Your paywall is going up on March 28th. Fair enough. I see non-print-subscribers will need to pay somewhere between $15 and $35 per month to access more than a few articles.
We can agree not to bicker over the inherent stupidity of having tiers like “web” vs. “tablet.” That sort of foolishness is left as an exercise for you, the apparent fool. But I will say: charge for the app but then make it the best way anyone can imagine for accessing the single-priced, dumb pipes version of your content.
That said, what I don’t see is that I, the potential online subscriber, will be getting much of anything in return for my hard earned dollars (other than baseline access, of course).
So here’s a short list of what I, the paying subscriber, expect from you:
1) Access to all articles as a single page by default. If I am mentally unstable enough to request articles be broken into several pages by default, then so be it; however, it is therefore sadly unlikely I am able to hold a job and pay for a subscription. But if you’re going to persist in this multipage CPM crap, then I, the subscriber, should get to choose whether or not I have to take part in it now that I’m paying for the privilege.
2) No content-obstructive ads, ever. I realize ads are a fact of life for you, me, and us, and I respect that they have to be there (just like they are in the physical paper, whether or not I subscribe to it). However, the physical paper does not suddenly and irrevocably wrap my head with a mandatory, inescapable, full page ad that then lingers for some length of time each time I pass one while reading the physical Times. Neither should the electronic version of that article. You are a content company, start respecting both your content and the prospective buyer of said content.
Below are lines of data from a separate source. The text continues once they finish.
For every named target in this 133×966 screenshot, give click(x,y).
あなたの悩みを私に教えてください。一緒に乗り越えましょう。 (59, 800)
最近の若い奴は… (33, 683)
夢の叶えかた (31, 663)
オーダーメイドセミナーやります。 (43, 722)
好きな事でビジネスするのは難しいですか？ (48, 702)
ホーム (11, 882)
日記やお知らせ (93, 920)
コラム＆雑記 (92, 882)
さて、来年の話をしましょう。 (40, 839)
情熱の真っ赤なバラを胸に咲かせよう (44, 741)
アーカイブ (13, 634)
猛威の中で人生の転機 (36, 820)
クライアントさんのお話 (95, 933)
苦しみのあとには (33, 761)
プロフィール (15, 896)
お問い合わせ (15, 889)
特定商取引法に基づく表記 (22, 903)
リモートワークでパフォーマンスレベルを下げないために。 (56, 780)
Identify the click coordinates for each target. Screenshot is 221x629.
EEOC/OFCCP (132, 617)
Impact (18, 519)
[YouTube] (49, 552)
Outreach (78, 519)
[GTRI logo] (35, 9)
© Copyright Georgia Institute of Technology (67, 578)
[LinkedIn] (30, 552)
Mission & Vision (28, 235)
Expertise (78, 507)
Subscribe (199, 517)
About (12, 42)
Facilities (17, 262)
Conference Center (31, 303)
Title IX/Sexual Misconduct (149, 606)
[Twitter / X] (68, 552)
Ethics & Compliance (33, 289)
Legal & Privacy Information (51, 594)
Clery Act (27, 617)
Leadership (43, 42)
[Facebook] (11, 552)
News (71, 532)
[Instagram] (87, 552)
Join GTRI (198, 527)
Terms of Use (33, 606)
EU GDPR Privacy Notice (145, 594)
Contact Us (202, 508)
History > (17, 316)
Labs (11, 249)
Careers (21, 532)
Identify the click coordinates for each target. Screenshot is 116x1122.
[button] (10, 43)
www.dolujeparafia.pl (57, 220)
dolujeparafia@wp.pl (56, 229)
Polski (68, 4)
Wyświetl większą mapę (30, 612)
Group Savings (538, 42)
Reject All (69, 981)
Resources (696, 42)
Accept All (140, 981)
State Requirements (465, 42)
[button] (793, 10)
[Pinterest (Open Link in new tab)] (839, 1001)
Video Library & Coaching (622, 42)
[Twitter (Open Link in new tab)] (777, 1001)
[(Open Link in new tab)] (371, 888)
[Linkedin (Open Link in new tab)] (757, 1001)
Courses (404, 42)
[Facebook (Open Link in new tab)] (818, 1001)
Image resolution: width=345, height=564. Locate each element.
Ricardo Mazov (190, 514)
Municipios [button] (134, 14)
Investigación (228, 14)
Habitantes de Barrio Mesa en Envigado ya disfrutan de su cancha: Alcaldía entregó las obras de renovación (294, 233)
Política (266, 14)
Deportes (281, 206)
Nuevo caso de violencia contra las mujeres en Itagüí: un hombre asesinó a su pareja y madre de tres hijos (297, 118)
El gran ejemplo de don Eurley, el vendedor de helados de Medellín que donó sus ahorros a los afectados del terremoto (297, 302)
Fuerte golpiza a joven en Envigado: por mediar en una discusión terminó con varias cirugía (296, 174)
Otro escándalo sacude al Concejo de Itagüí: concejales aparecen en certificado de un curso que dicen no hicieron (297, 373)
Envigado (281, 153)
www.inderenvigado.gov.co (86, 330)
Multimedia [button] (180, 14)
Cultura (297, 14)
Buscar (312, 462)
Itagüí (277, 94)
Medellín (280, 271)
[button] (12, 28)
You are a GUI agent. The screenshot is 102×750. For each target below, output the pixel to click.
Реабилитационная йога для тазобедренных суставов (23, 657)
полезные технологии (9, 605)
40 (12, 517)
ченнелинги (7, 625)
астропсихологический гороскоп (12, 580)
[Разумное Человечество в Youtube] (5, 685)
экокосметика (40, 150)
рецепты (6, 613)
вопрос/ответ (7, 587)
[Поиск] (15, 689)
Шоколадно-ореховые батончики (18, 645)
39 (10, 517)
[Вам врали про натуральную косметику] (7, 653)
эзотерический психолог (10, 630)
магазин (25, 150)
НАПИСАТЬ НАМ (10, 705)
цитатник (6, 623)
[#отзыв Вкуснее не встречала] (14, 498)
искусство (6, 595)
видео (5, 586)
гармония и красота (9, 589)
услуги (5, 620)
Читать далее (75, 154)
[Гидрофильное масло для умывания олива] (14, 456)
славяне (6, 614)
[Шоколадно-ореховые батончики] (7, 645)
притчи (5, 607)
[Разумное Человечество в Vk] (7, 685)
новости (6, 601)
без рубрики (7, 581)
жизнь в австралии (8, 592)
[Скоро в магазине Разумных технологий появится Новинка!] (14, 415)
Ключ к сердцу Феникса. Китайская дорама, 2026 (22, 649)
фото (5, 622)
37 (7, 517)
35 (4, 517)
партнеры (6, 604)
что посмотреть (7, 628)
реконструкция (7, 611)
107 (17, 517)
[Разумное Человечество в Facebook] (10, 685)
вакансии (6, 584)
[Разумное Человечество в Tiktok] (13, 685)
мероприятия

3) Mobile ads should furthermore be minimizeable. Pixels are precious on an iPhone or other small screened devices. If you are going to tier out “mobile” versions for special and exrtra cost over “web” versions, then you have to let me minimize the ad. I have seen your ad. Now let me drop it down or scroll it up so I can have a few more lines of text per page. In fact, since you love tiers so much, mobile is the one space where I should be able to purchase an entirely ad-free version for some additional fee. Those pixels are worth that much to me. At least give me the option to pay for them.
4) Finally: a subscriber should have access to full text RSS feeds of everything you publish.
That this is very little to ask is self-evident. That none of it will be granted is similarly self-evident. That none of these key, user favoring absences will be cited when the paywall fails to attract much in the way of a revenue stream is probably also all-too-self-evident. So it goes.